Alma Mater of the National Bird
Bald eagles are no longer endangered, but they're not out of the woods.
Seeing a bald eagle is a thrill that never wears thin and some of the best places on the East Coast to see our national bird are within a few minutes drive of William and Mary's campus.
You can occasionally see bald eagles from campus, but a surer bet is to go out to the Colonial Parkway between Jamestown and Yorktown. Eagles nest on Jamestown Island and they're a common sight from the meadows and beaches along the James River.
It's poetic justice to have bald eagles so accessible to us, since two of our researchers have deserved a lot of the credit for the comeback story of the bald eagle.
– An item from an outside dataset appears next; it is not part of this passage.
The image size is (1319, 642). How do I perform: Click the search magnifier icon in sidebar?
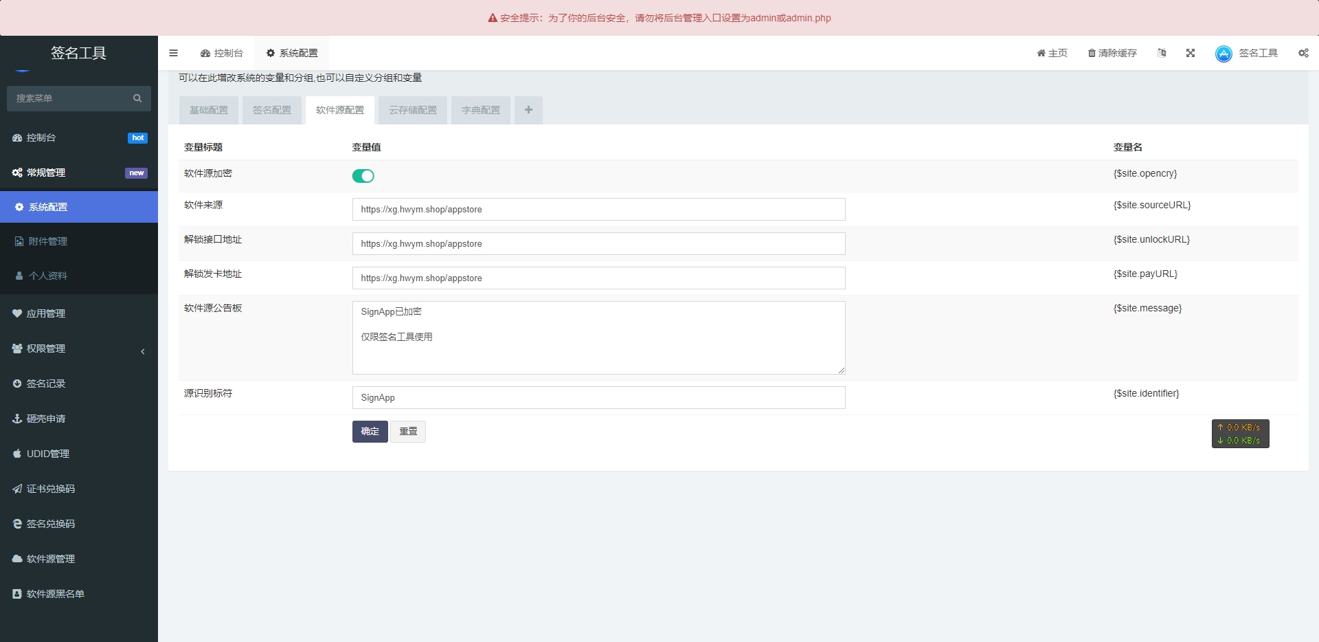[x=137, y=98]
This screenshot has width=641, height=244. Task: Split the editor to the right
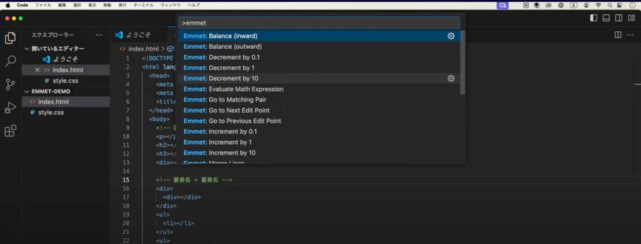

Mitchell Byrd and Bryan Watts of William & Mary's Center for Conservation Biology have documented the return of the bald eagle in the Chesapeake Bay region from near-zero numbers to the point where there were enough of them for the species to be removed from the federal endangered species list in summer of 2007.
Each year, the Center for Conservation Biology conducts census flights during nesting season over the shoreline of the Chesapeake and its major tributaries. Quite often, it's Byrd and/or Watts climbing into the cockpit of a Cessna 172 operated by a former fighter pilot known as Captain Fuzzzo—spelled with three z's. The middle z, he says, is silent.
The Endangered Species Act allowed for eagle nesting areas to be protected from development. The Center for Conservation Biology's flights pinpointed the areas — even the individual trees — which needed to be protected. For their contribution to the eagle's comeback, Byrd and Watts received National Recovery Champion awards from the U.S. Fish and Wildlife Service in March, 2008.
The story of the eagle is not over. Removal of the birds from the endangered species list will open up lots of prime real estate that once only eagles could call home.
About 95 percent of the eagle nests are within three kilometers of the main river channel. Eagles feed on fish and other aquatic prey, so they live in close proximity to the main shoreline, Watts said. Delisting presents a potential conflict because the shoreline property is the most valuable property for development.